• Reading passage
• • • •
In my professional career, I have known leaseholder-owned blocks where a small cohort of those who sat on the committee that controlled the freehold and management ran the thing as their own personal fief and not, as far as I could see, in the best interests of the collective of all the people they were ruling the roost over. This is to do with attitudes. There is something anthropomorphic in why this is happening, which is one thing that does not go away whatever tenure you have; this exploitative approach by the few against the many, if I can put it that way, is not easily overridden. But if one wants to start looking at that, maybe there are things that can be done and duties that can be imposed on people that make it unproductive or actually dangerous to enter into these exploitative situations.
I pay tribute to the noble Baroness, Lady Fox of Buckley, because it is very valuable that she raises these points—but I suggest that we need to look beyond tenure alone and start to look at behaviour. That is the common thread between the developer middlemen and the leasehold management, which I would commend the Committee to look at as something outside the framework of some of what we have been discussing.
I shall speak very briefly in support of the group of amendments, on none of which would I dare wish to claim to be an agnostic. I particularly support Amendment 207 proposed by the noble Lord, Lord Best, to which my colleague the right reverend Prelate the Bishop of Chelmsford has added her name. The amendment addresses the important role of local authorities to consider older groups’ housing needs when developing local plans. Together with Amendment 221 from the noble Lord, Lord Best, these changes to the Bill would deliver a more effective response to the shortfall in appropriate housing for older people at all levels of government.
The Mayhew review for future-proofing retirement needs recommended
“closer working between planning and social care departments to ensure the need for retirement housing with access to care is factored into local authority plans”.
This amendment would be a step towards making that kind of joined-up thinking and development a reality.
My Lords, I was going to make the shortest speech in this debate, but the right reverend Prelate has set such a high bar that I do not think that I can clear it.
I have added my name to Amendment 207 moved by the noble Lord, Lord Best, and Amendments 215 and 218 in the name of my noble friend Lord Lansley. The reason why I can be brief is not because the amendments are not important—I think that Amendments 215 and 218 are the most important amendments to the whole Bill—but because we touched on both subjects in earlier debates, in what the noble Lord, Lord Best, referred to as a dress rehearsal. In those earlier debates, I set out as best I could the cases for doing more for older people and building more homes.
In the debate on my Amendment 221 on older people, I was very critical of the delay from the Government in setting up the taskforce for older people, which was actually trailed two years ago, but nothing happened until last month. A week after I raised this with the noble Lord, Lord Best, a chairman was appointed, and I hope that there will be a similar positive response to all the other speeches that I am going to make on the Bill.
In a nutshell, the problem that the noble Lord, Lord Best, outlined is quite simple. The pace of demographic change in this country and the growth of more smaller older households has resulted in a huge imbalance in the housing stock that we have, which has been built up over many decades. To get a better balance, which is the thrust of the amendment from the noble Lord, Lord Best, we need to do more than we have done so far—and we have heard a wide variety of suggestions. He suggested that a percentage of new homes should be focused on the needs of older people, or specific sites should be earmarked for older people, or there should be a separate use class for specialist housing for older people. My noble friend Lord Jackson suggested a stamp duty exemption; others have suggested an infrastructure levy exemption for older people’s housing. Without repeating the speech that I made last time, I hope that the Government will accept that we need to do a bit more than we are doing at the moment if we are to get a better balance between the needs of the population and the housing stock that we have. We need to promote mobility so people can move into the new homes built for older people.
• • • •
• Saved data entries
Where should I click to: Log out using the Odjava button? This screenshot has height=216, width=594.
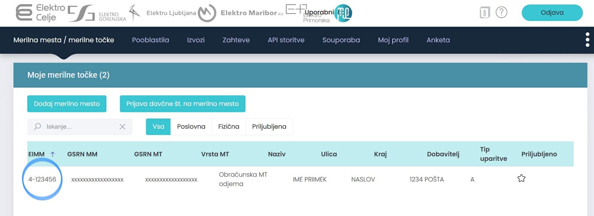pos(552,13)
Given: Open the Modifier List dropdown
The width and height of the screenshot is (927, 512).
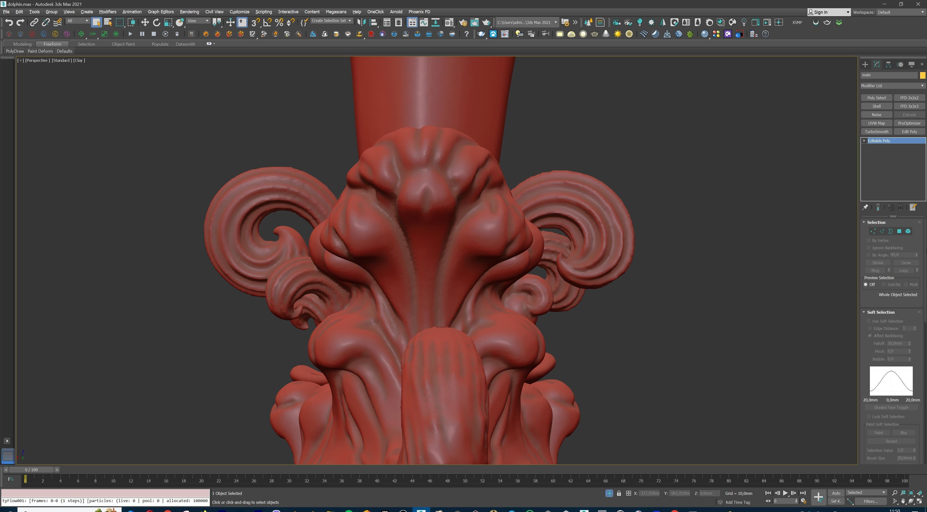Looking at the screenshot, I should coord(892,86).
• • • •
• The tasks
1) In the debate excerpt, what exemption did Lord Jackson suggest?
2) Reproduce every row of the saved data entries word for word, leaving the pictures out of your answer.
The debate excerpt and the saved data entries are separate, unrelated material.

• Answers per task
1) A stamp duty exemption.

2)
Where should I click to: Log out using the Odjava button? This screenshot has height=216, width=594.
pos(552,13)
Given: Open the Modifier List dropdown
The width and height of the screenshot is (927, 512).
Looking at the screenshot, I should coord(892,86).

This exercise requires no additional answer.